Entre seus romances mais famosos destacam-se A Mulher de Trinta Anos (1831-32), Eugènie Grandet (1833), O Pai Goriot (1834), O Lírio do Vale (1835), As Ilusões Perdidas (1839), A Prima Bette (1846) e O Primo Pons (1847). Desde Le Dernier Chouan (1829), que depois se transformaria em Les Chouans (1829, na tradução brasileira A Bretanha), Balzac denunciou ou abordou os problemas do dinheiro, da usura, da hipocrisia familiar, da constituição dos verdadeiros poderes na França liberal burguesa e, ainda que o meio operário não apareça diretamente em suas obras, discorreu sobre fenômenos sociais a partir da pintura dos ambientes rurais, como em Os Camponeses, de 1844.[1] Além de romances, escreveu também "estudos filosóficos" (como A Procura do Absoluto, 1834) e estudos analíticos (como a Fisiologia do Casamento, que causou escândalo ao ser publicado em 1829).

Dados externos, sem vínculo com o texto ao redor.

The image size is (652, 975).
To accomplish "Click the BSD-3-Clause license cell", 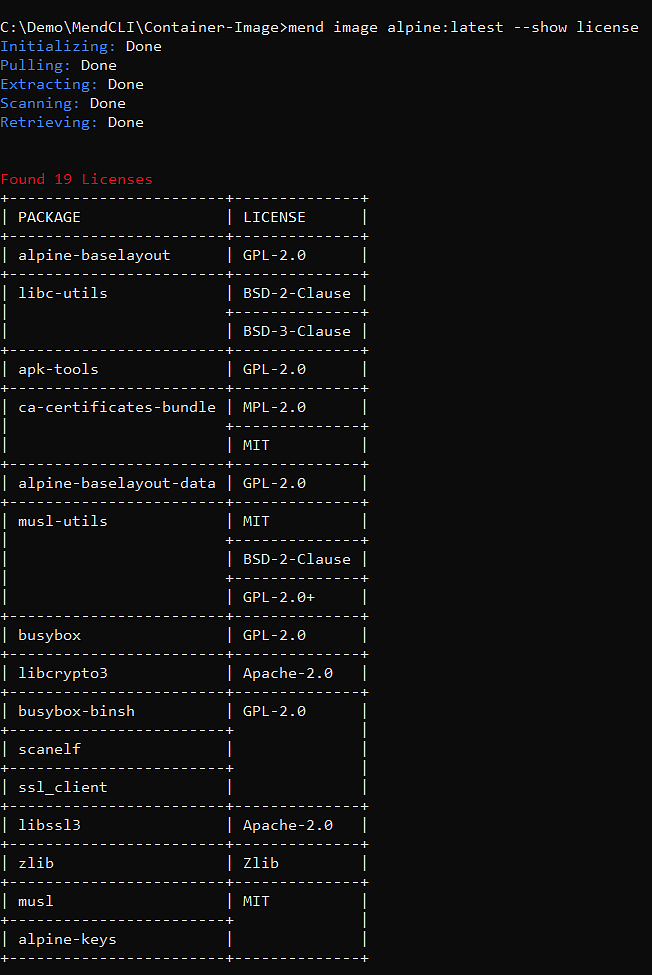I will [x=296, y=331].
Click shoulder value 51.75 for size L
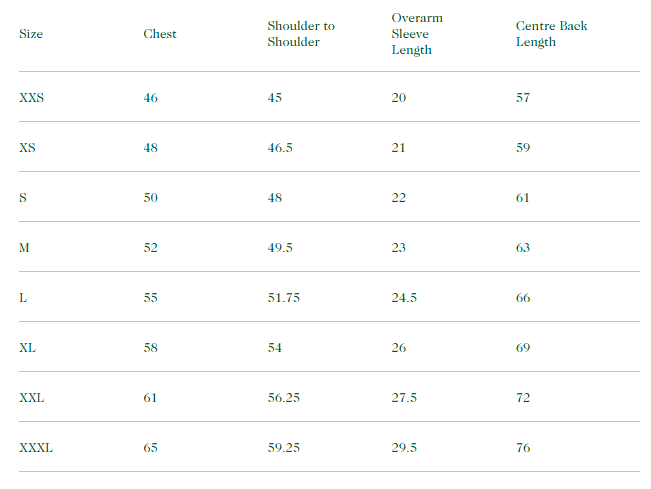The width and height of the screenshot is (651, 489). pyautogui.click(x=284, y=298)
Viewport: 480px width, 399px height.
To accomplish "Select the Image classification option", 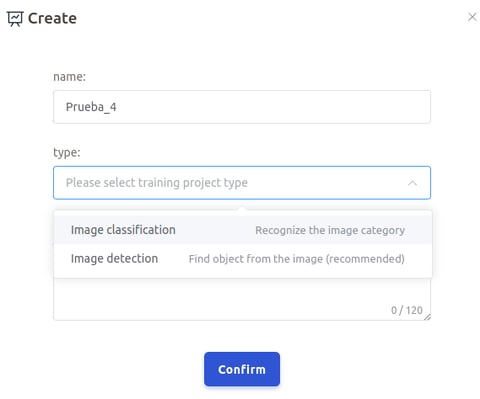I will pyautogui.click(x=243, y=230).
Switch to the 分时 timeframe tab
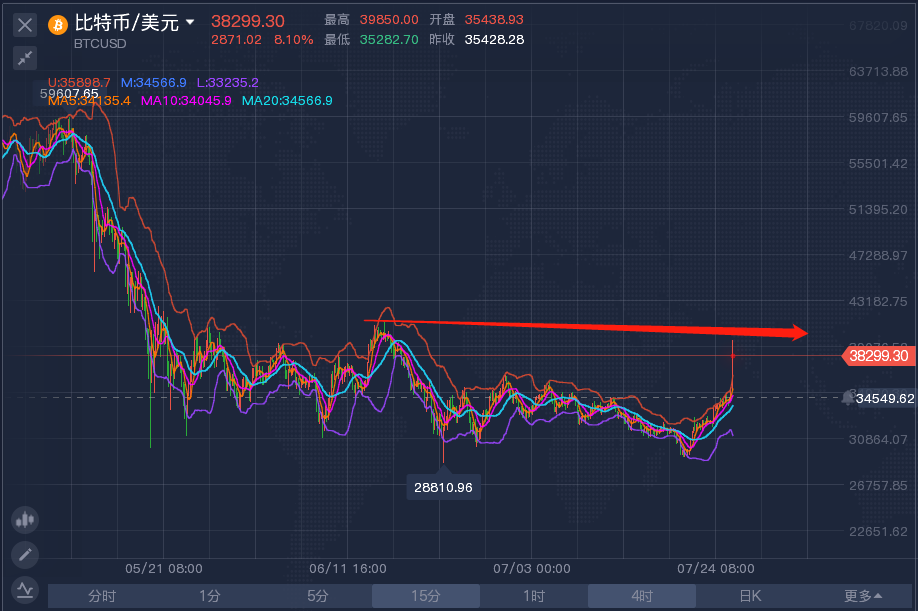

Balzac tinha uma enorme capacidade de trabalho, usada sobretudo para cobrir as dívidas que acumulava.[1] De certo modo, suas despesas foram a razão pela qual, desde 1832 até sua morte, se dedicou incansavelmente à literatura. Sua extensa obra influenciou nomes como Proust, Zola, Dickens, Dostoyevsky, Flaubert, Henry James, Machado de Assis, Castelo Branco e Ítalo Calvino, e é constantemente adaptada para o cinema. Participante da vida mundana parisiense, teve vários relacionamentos, entre eles um célebre caso amoroso, desde 1832, com a polonesa Ewelina Hańska, com quem veio a se casar pouco antes de morrer.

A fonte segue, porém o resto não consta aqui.